Valentine’s Day Cupcakes
Valentine’s Day Cupcakes are the perfect sweet treat to share with your loved ones! Whether you’re baking them for your sweetheart or your kids or just treating yourself (because you deserve it!), these cupcakes are light, fluffy, and topped with a creamy vanilla frosting that’s absolutely delicious.
The best part? They’re made with simple pantry staples—no complicated ingredients or techniques required. You can keep them classic or dress them up with festive sprinkles, heart-shaped toppers, or even a drizzle of chocolate for an extra touch of sweetness.
Why You’ll Love This Recipe
- Easy to Make: No complicated steps or fancy equipment needed! Just mix, bake, and frost for a delicious homemade treat.
- Light and Fluffy Texture: These cupcakes turn out soft, airy, and perfectly moist every time.
- Simple Ingredients: You probably have everything in your pantry already—no last-minute grocery runs required!
- Perfect for Decorating: Add sprinkles, heart-shaped toppers, or a drizzle of chocolate to make them extra festive for Valentine’s Day.
- Great for Sharing: Whether surprising your sweetheart, making treats for a school party, or just enjoying them with family, these cupcakes are always a hit!
- Classic Vanilla Flavor: A timeless favorite that pairs perfectly with the creamy frosting. You can even add a little food coloring to the icing for a fun Valentine’s Day touch!
Ingredients
The full printable recipe card with measurements and instructions is found at the bottom of the post.
For the Cupcakes:
- All-purpose flour: Provides the structure for soft and fluffy cupcakes.
- Sugar: Adds sweetness and helps create a tender texture.
- Baking powder: Gives the cupcakes their light and airy rise.
- Milk: Keeps the cupcakes moist and adds richness.

Set of tasks »
(1) Quote the cupcake recipe from "- Simple Ingredients: You" through "Valentine’s Day touch!", inclusive.
(2) Condense the paragraph of the cupcake recipe that begins "The best part?" into two short sentences, keeping its main facts.
(3) According to the cupcake recipe, why does the batter include sugar?
Rely only on the cupcake recipe above.

Record extracts »
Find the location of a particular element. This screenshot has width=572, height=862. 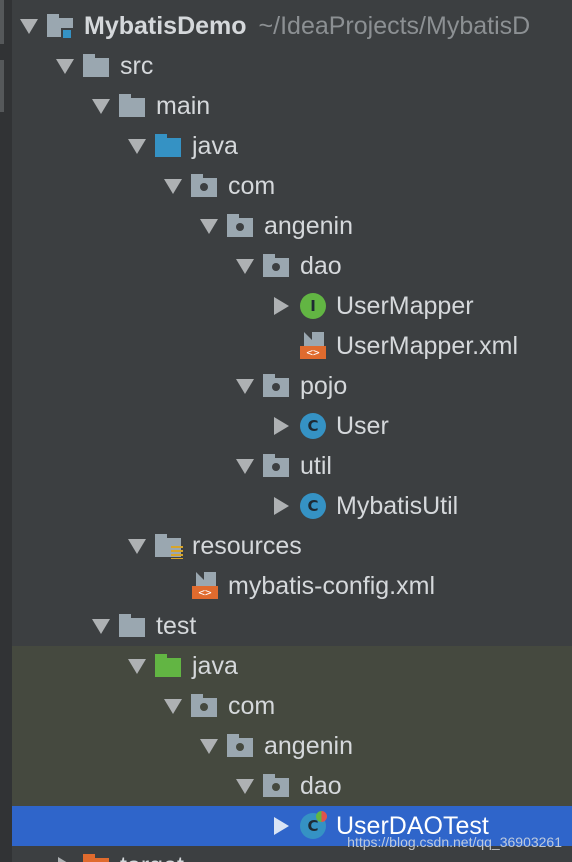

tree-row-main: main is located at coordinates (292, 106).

==

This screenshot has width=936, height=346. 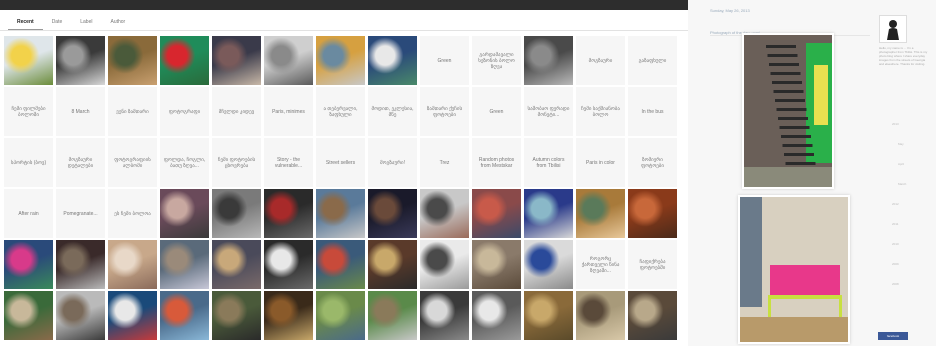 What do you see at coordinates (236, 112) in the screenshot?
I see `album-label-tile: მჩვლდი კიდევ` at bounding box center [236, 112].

Solution list »
(1)
- Simple Ingredients: You probably have everything in your pantry already—no last-minute grocery runs required!
- Perfect for Decorating: Add sprinkles, heart-shaped toppers, or a drizzle of chocolate to make them extra festive for Valentine’s Day.
- Great for Sharing: Whether surprising your sweetheart, making treats for a school party, or just enjoying them with family, these cupcakes are always a hit!
- Classic Vanilla Flavor: A timeless favorite that pairs perfectly with the creamy frosting. You can even add a little food coloring to the icing for a fun Valentine’s Day touch!

(2) The cupcakes use simple pantry staples and need no complicated ingredients or techniques. They can stay classic or be dressed up with festive sprinkles, heart-shaped toppers, or a drizzle of chocolate.

(3) Sugar adds sweetness to the cupcakes. It also helps create a tender texture.